唯一の原爆被害者としてはっきりと原爆を始めとする核兵器を絶対に使わせないと、原爆死没者達に誓うべきです。また、昨年、子供たちを長崎へ連れて行った。長崎原爆資料館には、いまだ堂々と偽りの南京事件の写真が飾られており、アメリカの原爆投下がさも正当な行為だったかのような印象を与えています。
あの悲劇を繰り返さないために設けられている広島平和資料館や長崎原爆資料館に、歴史を曲げる記述が多々見られることに、私は憤りを通り越して悲しみさえ覚えます。正しい歴史を知らない限り過去の悲劇は何度でも繰り返されます。
一刻も早く歪曲された歴史を正し、その上で原爆投下という事実を見つめなおし、これからの日本が何をなすべきかを考えなければなりません。幸い、石原莞爾平和思想研究会の同志には作家や書店・出版社、流通業者などがいるので多くの資料が集まっています。

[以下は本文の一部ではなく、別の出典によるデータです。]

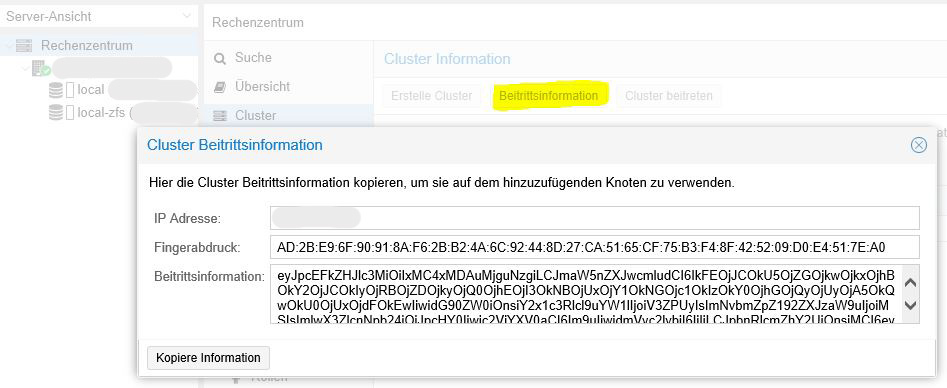The height and width of the screenshot is (388, 947).
Task: Click the Übersicht book icon
Action: click(220, 87)

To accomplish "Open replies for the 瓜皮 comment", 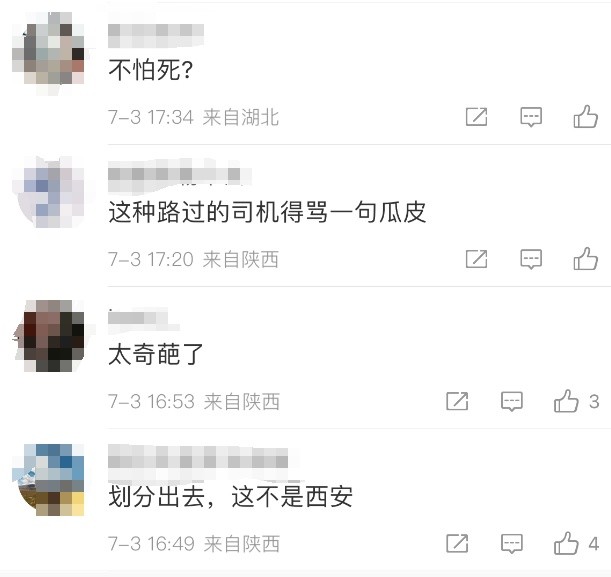I will click(x=531, y=259).
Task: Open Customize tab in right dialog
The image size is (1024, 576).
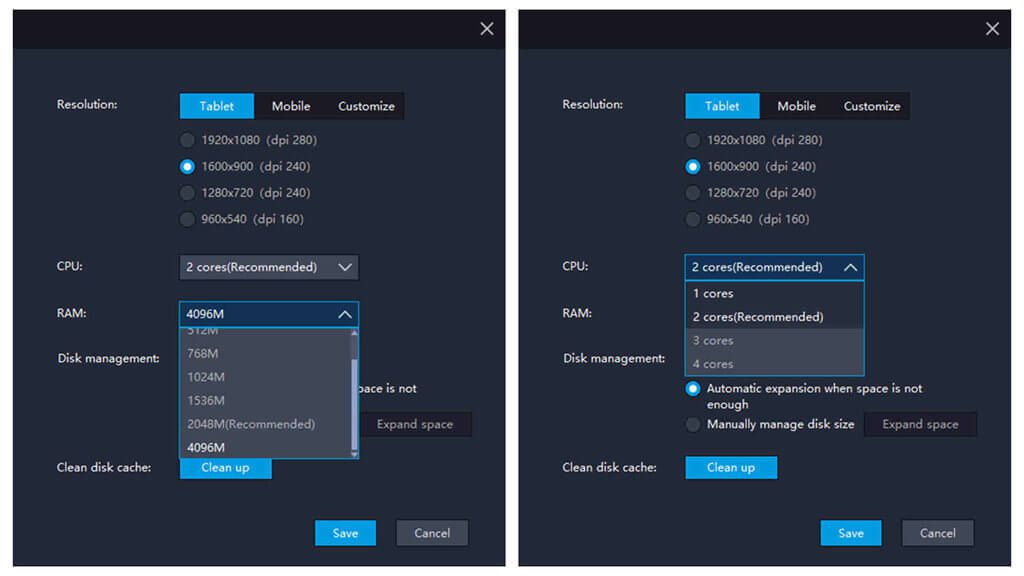Action: [871, 106]
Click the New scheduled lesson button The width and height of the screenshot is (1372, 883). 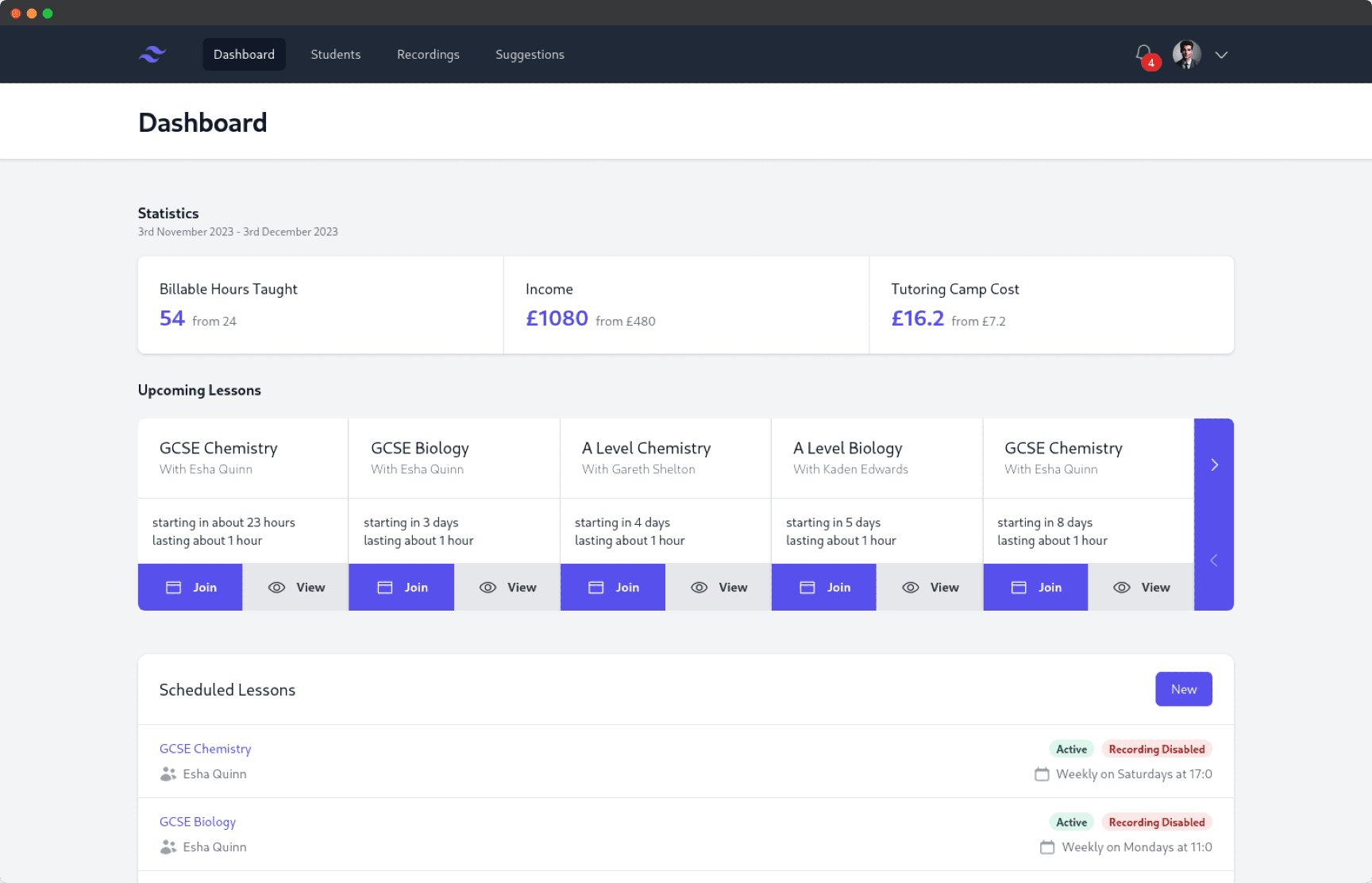[1183, 689]
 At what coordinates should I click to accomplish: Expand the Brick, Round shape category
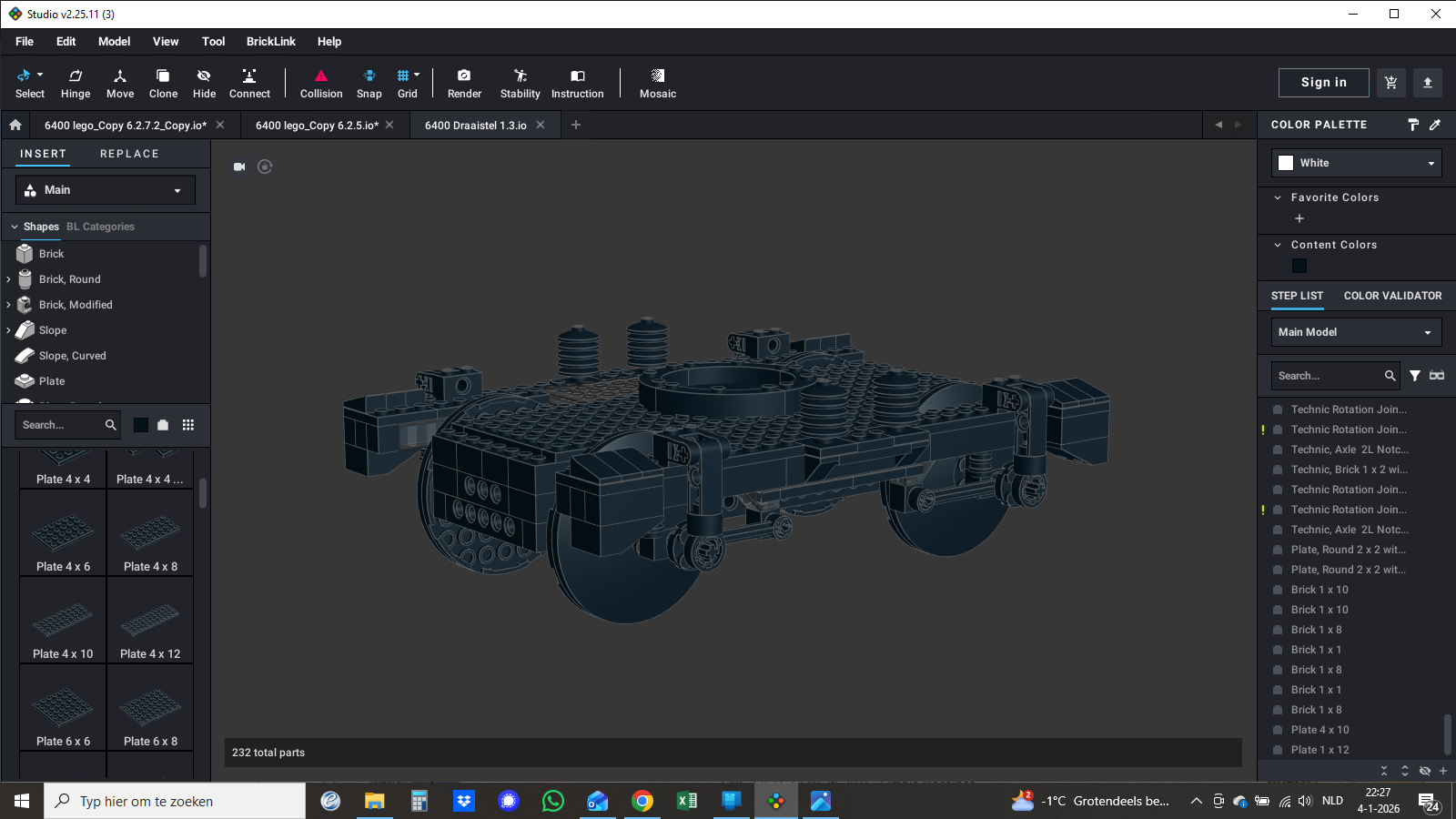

私などは保管するだけで、理解も出来ず目を通せませんが、個人所有の本だけでも莫大な資料が保管されています。今も古本屋や図書館に寄贈した本まであります。古い本は、朽ち始めてしまいます。価値のある史料として、恒久平和の礎を築くためにも多くの方と研究を重ねていきたいと思っています。